The history of ...Fuller, Smith & Turner
The story of Fuller’s dates back as far as the late 1600s. At that time, larger households often set up their own private brewhouses to make beer for their own consumption. When the owner of a modest brewhouse in Chiswick died, he passed on the property - brewing facility and all - to his son-in-law, Thomas Mawson. A more business-savvy operator than the previous owner, Mawson decided to invest in a separate brewhouse in the nearby Bedford House on Chiswick Mall along with a couple of extra cottages and a local pub. It was then that this small family brewing function became a more major operation.

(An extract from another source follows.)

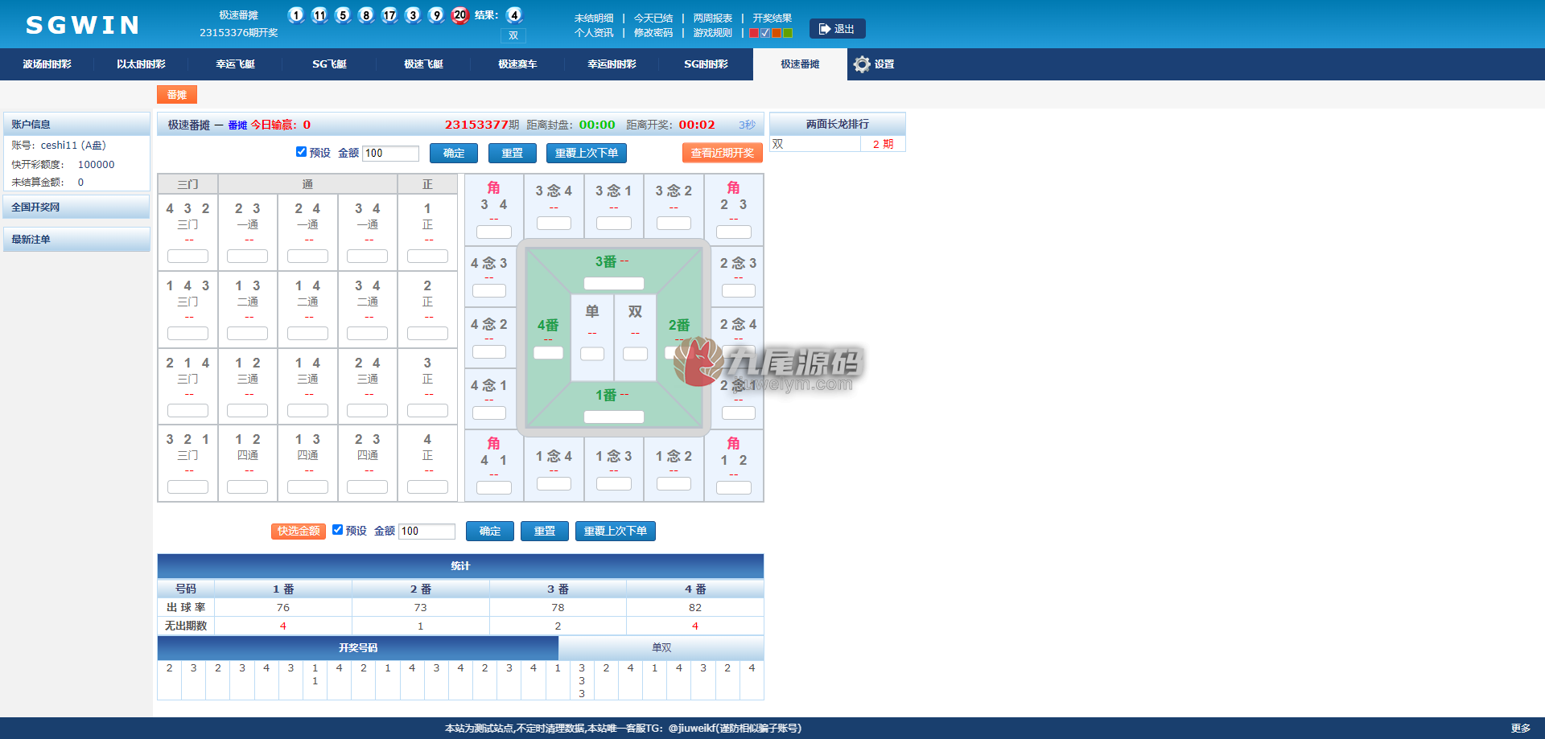Switch to the 单双 results tab

(x=661, y=647)
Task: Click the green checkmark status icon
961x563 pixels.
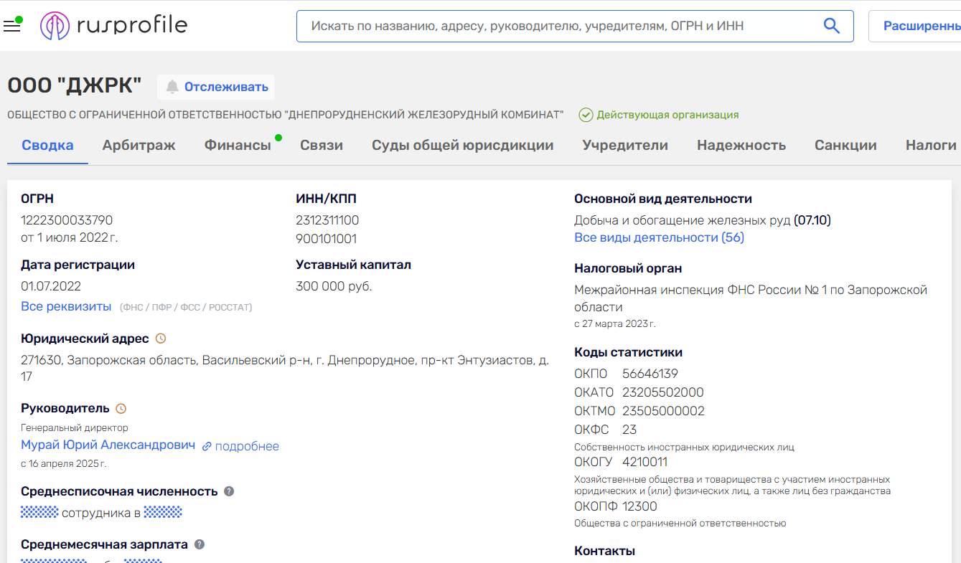Action: [586, 115]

The brewery passed down through multiple owners after Mawson, many of whom were inexperienced with running a business of such a size. Before long, the company was in need of investment to save it from almost certain ruin.
Fuller, Smith and Turner
John Fuller was an experienced and wealthy countryman who jumped at the opportunity to invest in the brewery and bring aboard his son, John Bird Fuller, who eventually took over. Finding himself without investment or expertise from those who’d been in the business longer, John Bird Fuller made the decision to hire a successful brewery owner, John Smith. Smith invested in the brewery for his son, Henry Smith, and son-in-law, John Turner; thereby Fuller, Smith and Turner was born.
Fuller’s in London
These days, the brewery is more commonly referred to simply as ‘Fuller’s’. Best known for its Extra Special Bitter (ESB), a three-time winner of CAMRA’s Champion Beer of Britain Award, and the infamous London Pride, you can order a Fuller’s beer in around 80 countries around the world.
Fuller’s is nothing if not a champion for Great British heritage: in summertime its beer gardens turn into backdrops for Shakespeare comedy performances; meanwhile, the original Griffin Brewery in Chiswick runs around 20 tours a week and houses the oldest wisteria plant in the UK.